Tazzoli fu quindi rilasciato, e ritornando a casa trovò una nutrita folla ad applaudirne il coraggio e le idee. Tazzoli, pur non condividendo la visione religiosa di Mazzini, si convinse che il movimento della Giovine Italia fosse l’unico che avesse organizzazione e adesioni sufficienti ad assicurare concretezza d’azione. Molto impegnato nell’assistenza filantropica e nella educazione popolare, sposò i principi di un suo cristianesimo “illuminato” con lo spirito umanitario e “democratico” delle lotte risorgimentali, tanto da definire il suo supremo amor di patria la sua “seconda religione”.

IL SUO IMPEGNO E LA CONDANNA

Nel 1850 partecipò alla seduta che pose le basi di un comitato insurrezionale antiaustriaco.
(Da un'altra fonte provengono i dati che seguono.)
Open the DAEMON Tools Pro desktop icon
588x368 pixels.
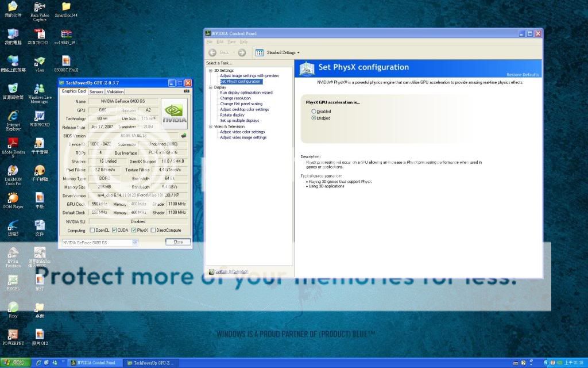13,171
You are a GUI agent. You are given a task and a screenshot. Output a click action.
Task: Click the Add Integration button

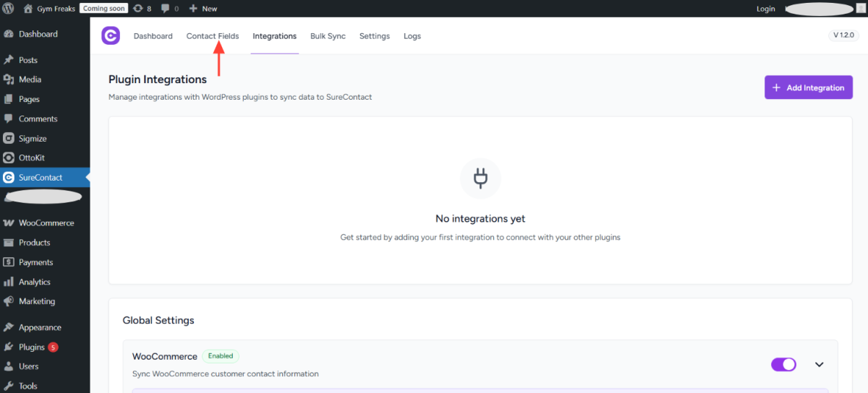click(808, 87)
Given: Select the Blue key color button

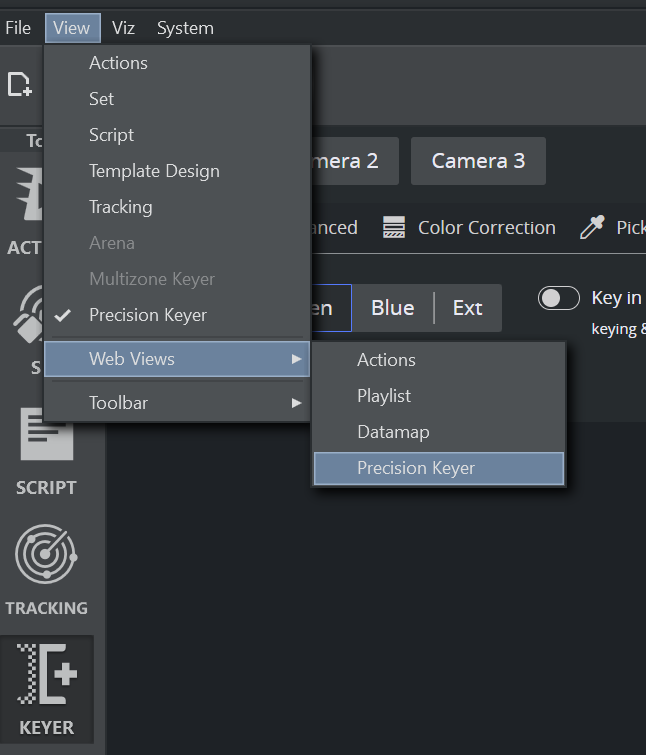Looking at the screenshot, I should [392, 308].
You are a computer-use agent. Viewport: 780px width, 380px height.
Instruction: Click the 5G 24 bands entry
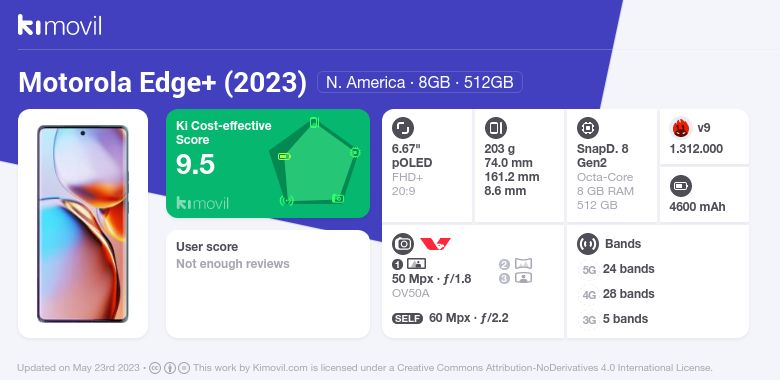coord(617,269)
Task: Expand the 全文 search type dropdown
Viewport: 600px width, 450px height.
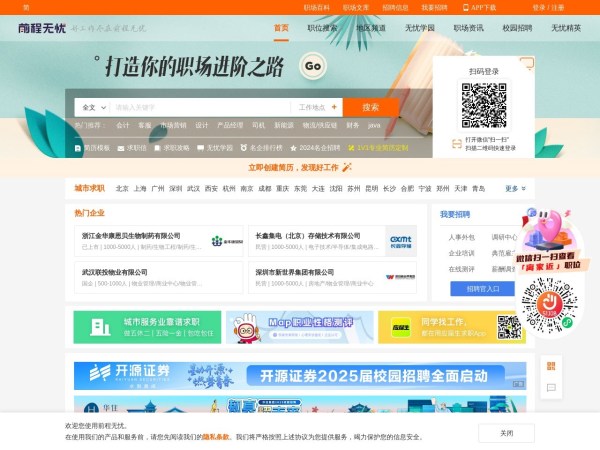Action: pyautogui.click(x=92, y=107)
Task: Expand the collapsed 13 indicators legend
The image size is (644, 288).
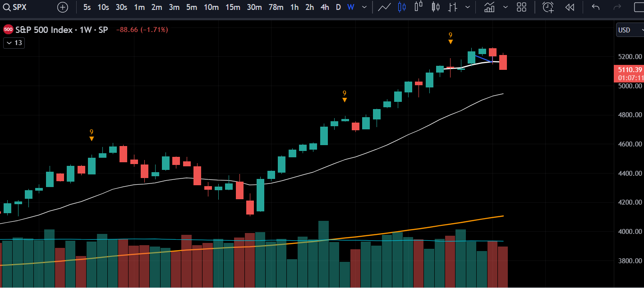Action: point(14,43)
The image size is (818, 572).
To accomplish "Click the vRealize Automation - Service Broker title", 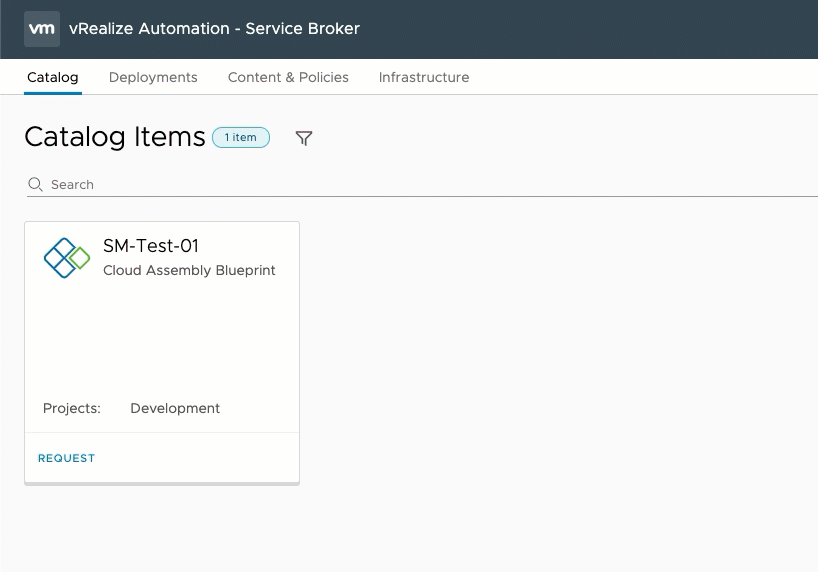I will tap(214, 29).
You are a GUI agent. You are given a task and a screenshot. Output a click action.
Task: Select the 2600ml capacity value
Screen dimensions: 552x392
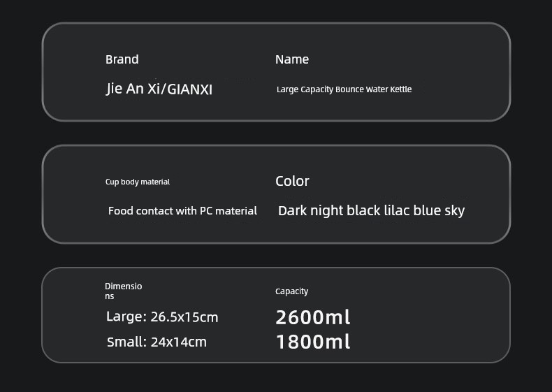[312, 317]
In accordo con Mazzini, di cui non condivideva le idee religiose, si impegnò attivamente nella sottoscrizione delle cartelle del prestito interprovinciale mazziniano. Un’attività che gli costò la vita. Nel corso di una perquisizione, gli furono sequestrati molti documenti, fra i quali un registro cifrato in cui aveva annotato incassi e spese, con i nomi degli affiliati che avevano versato denaro. Gli austriaci riuscirono a decifrare la chiave di lettura del suo quaderno, così, oltre a lui, furono arrestati circa novanta iscritti di Mantova, Verona, Brescia e Venezia.
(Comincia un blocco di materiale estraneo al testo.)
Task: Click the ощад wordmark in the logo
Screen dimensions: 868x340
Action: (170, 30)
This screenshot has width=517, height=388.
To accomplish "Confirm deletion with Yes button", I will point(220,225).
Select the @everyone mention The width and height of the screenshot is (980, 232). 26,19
Rinchiusi e sottoposti a torture morali e fisiche nel carcere del Castello mantovano di S. Giorgio o in quello della Mainolda, quasi tutti i prigionieri confessarono, decretando inconsapevolmente la loro fine, dal momento che il codice penale austriaco prevedeva la condanna a morte nei casi di alto tradimento solo per chi si dichiarava colpevole.
Il vescovo di Mantova, monsignor Giovanni Corti, tentò una mediazione attraverso la Santa Sede, contando soprattutto sulla presenza di sacerdoti tra i condannati. Ma il Segretario di Stato vaticano si rifiutò di intervenire per ordine diretto di Pio IX, ed inoltre ordinò al vescovo di procedere, prima dell’esecuzione, alla riduzione allo stato laicale di don Tazzoli.
Il 24 novembre 1851 fu sottoposto all’umiliante cerimonia del ritiro dei paramenti sacri tolti di dosso e alla raschiatura con un coltello della pelle delle dita che avevano sorretto l’ostia dell’eucaristia.
Il 6 dicembre don Enrico scrisse una lettera in cui vi era questa frase: “E mi perdonino i sofferenti tutti gli effetti della mia imprudenza nel tenere un registro, che mi parea voluta dalla mia delicatezza, e giustificato dall’arte con che il registro era tenuto. Io perdono di cuore a chiunque poté in queste faccende o in altro danneggiarmi. Così Dio mi perdoni. E mi perdonino tutti quelli che in qualunque modo fossero o si credessero stati danneggiati ed offesi da me.”
Ai condannati fu negata la sepoltura in terra consacrata.
Il rinvenimento dei corpi dei Patrioti giacenti in una fossa comune avvenne nel giugno del 1866, alla vigilia della Terza Guerra di Indipendenza fra il Piemonte e l’Impero Austro-Ungarico. Mantova si trovava ancora sotto il dominio asburgico. Stava per scoppiare la Terza Guerra di Indipendenza e il comando austriaco ordinò lavori di rafforzamento delle fortificazioni della città, che interessarono anche la zona di Belfiore. Fu proprio durante gli scavi che furono rinvenute le salme dei condannati. Gli operai non rivelarono agli austriaci il loro ritrovamento e chiesero astutamente di poter effettuare lavori anche di notte per accelerare i tempi dello scavo. In questo modo poterono riesumare le salme e trasportarle in gran segreto in un cimitero cittadino. Salme che vennero onorate ufficialmente non appena Mantova entrò a far parte del Regno d’Italia, pochi mesi dopo. Ma la sua damnatio memoriae perdura ancora e solo per interessamento del sociologo Costantino Cipolla dell’Università di Bologna, il velo di oblio si sta sollevando. Si è mossa anche Rai Storia: con Paolo Mieli ed Ernesto Galli della Loggia gli è stato dedicata una trasmissione in occasione del 171 anniversario della sua esecuzione.